(Artis) Trendkill Cowboys Rebellion – (Album) Musica Peccatum (IV : VIII) – (Prod.) 2019 Cowboys Cabaret Records
Trendkill Cowboys Rebellion meradang. Lewat album studio keempatnya, unit cadas asal Jakarta ini menggelar protes akbar terhadap maraknya fenomena pengharaman musik, berjamurnya kelompok radikal agama, gesekan etnis di sebuah negara yang katanya Bhineka hingga perang politik dalam media atas nama sosial dan sebagainya. Tapi sebagai musisi, mereka bertekad melampiaskan segala bentuk protes sosial tersebut dengan cara yang profesional, yaitu lewat sebuah album rekaman.
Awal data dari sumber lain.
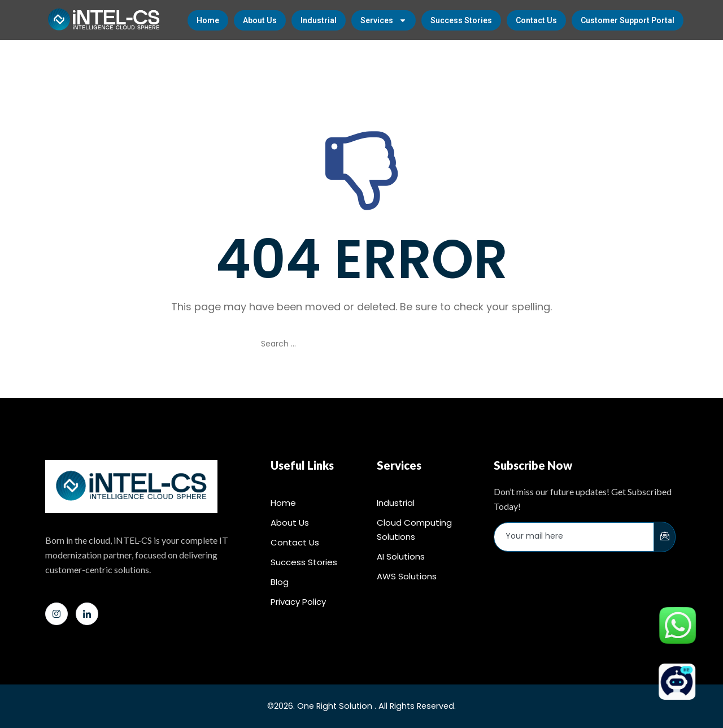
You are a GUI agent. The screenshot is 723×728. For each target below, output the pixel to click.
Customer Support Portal (628, 20)
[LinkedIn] (87, 614)
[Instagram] (56, 614)
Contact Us (536, 20)
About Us (260, 20)
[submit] (664, 537)
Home (208, 20)
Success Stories (461, 20)
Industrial (319, 20)
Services (384, 20)
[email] (574, 537)
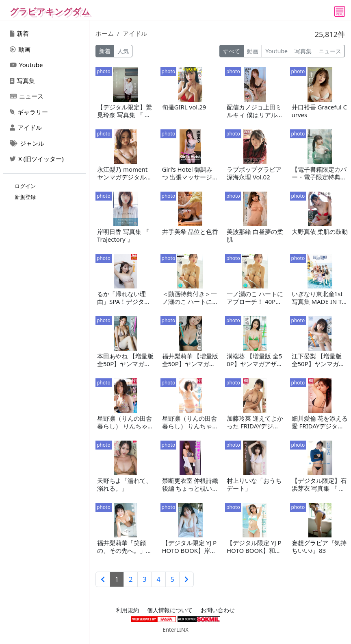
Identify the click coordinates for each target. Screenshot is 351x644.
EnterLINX (176, 630)
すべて (232, 51)
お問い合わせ (218, 610)
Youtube (26, 65)
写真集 (22, 81)
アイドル (26, 127)
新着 (19, 33)
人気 (123, 51)
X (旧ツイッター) (37, 159)
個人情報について (170, 610)
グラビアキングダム (50, 11)
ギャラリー (29, 112)
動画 (20, 49)
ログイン (25, 186)
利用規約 (128, 610)
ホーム (104, 33)
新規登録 (25, 197)
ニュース (26, 96)
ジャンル (27, 143)
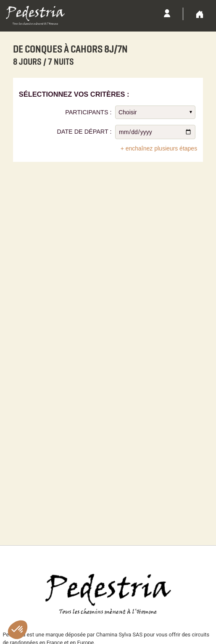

Rentetan protes tentu saja butuh senapan peletup agar terdengar membahana, hingga bisa menghujam menembus jantung sasarannya. Dan para pemicunya, yakni Muhammad “Will” Wildan (vokal), Gustaf Surya Wijaya (dram), Yudha Permana (bass), Suwardani Valentino (gitar) dan Ughi Tarsughi (gitar) tahu betul harus meraungkannya dengan apa. Luapan tenaga ekstrim bernama hardcore punk yang bengis dan tanpa basa-basi pun dipilih sebagai alat pelontarnya.
Sejak trek pertama, yang langsung dipanaskan dengan komposisi bertajuk “Psalm 1 – Ritual Combat”, cecaran hardcore punk yang sarat amunisi campuran metal digeber Trendkill Cowboys Rebellion tanpa ampun. Menyalak garang, beradu keras dengan teriakan lirik tentang kematian hukum yang menurut mereka telah tergantikan oleh hukum rimba berkedok agama.
“… Supremasi hukum bertransformasi. Tak lagi pidana, tak lagi perdata. Hukum agama seperti hukum rimba. Sabda para nabi-nabi palsu berfatwa tentang ajaran semua. Mendoktrin orang agar menjadi dungu. Terjebak dalam ajaran yang ambigu …”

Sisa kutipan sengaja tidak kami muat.